● **YOUR GOAL**
Drop the images; return everything else in the listing below exactly.

[[ DATASET open ]]

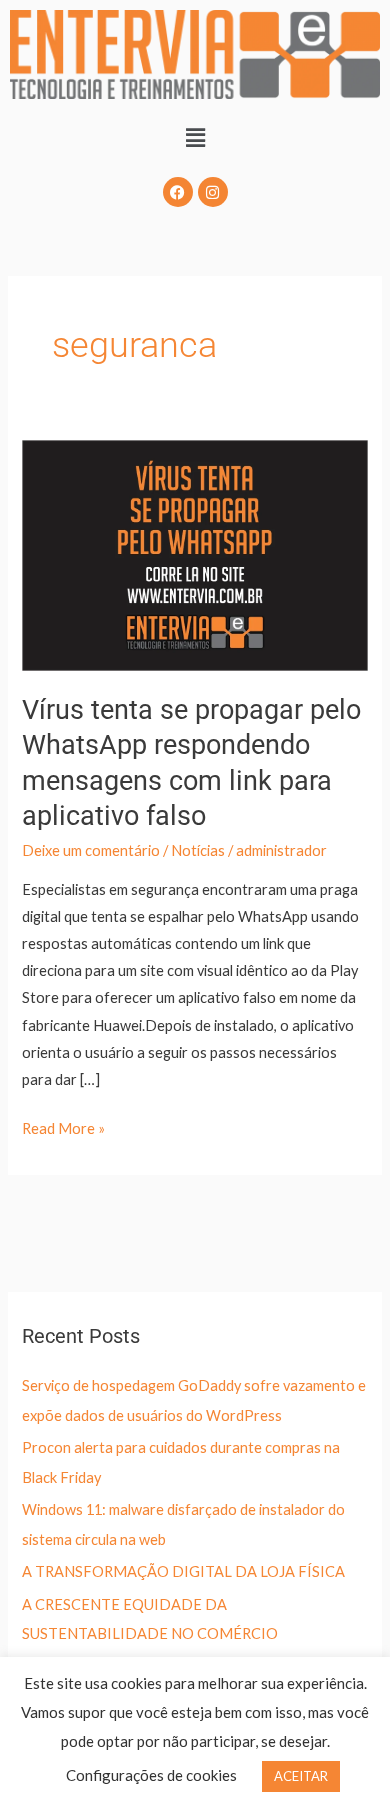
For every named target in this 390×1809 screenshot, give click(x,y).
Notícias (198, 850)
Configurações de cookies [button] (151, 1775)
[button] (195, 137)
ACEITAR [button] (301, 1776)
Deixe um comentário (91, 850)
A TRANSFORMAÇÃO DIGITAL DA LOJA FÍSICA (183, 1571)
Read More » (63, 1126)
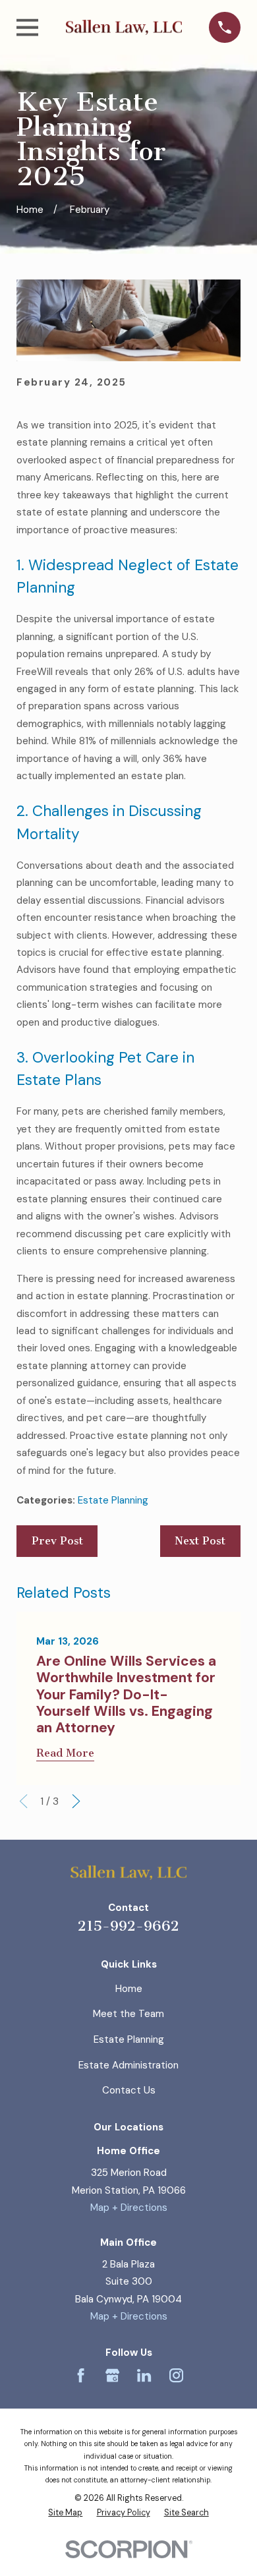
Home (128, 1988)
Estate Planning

[[ DATASET closed ]]

● **TASK RESULT**
For every named target in this 390×1809 screenshot, give click(x,y).
Notícias (198, 850)
Configurações de cookies [button] (151, 1775)
[button] (195, 137)
ACEITAR [button] (301, 1776)
Deixe um comentário (91, 850)
A TRANSFORMAÇÃO DIGITAL DA LOJA FÍSICA (183, 1571)
Read More » (63, 1126)
Home (128, 1988)
Estate Planning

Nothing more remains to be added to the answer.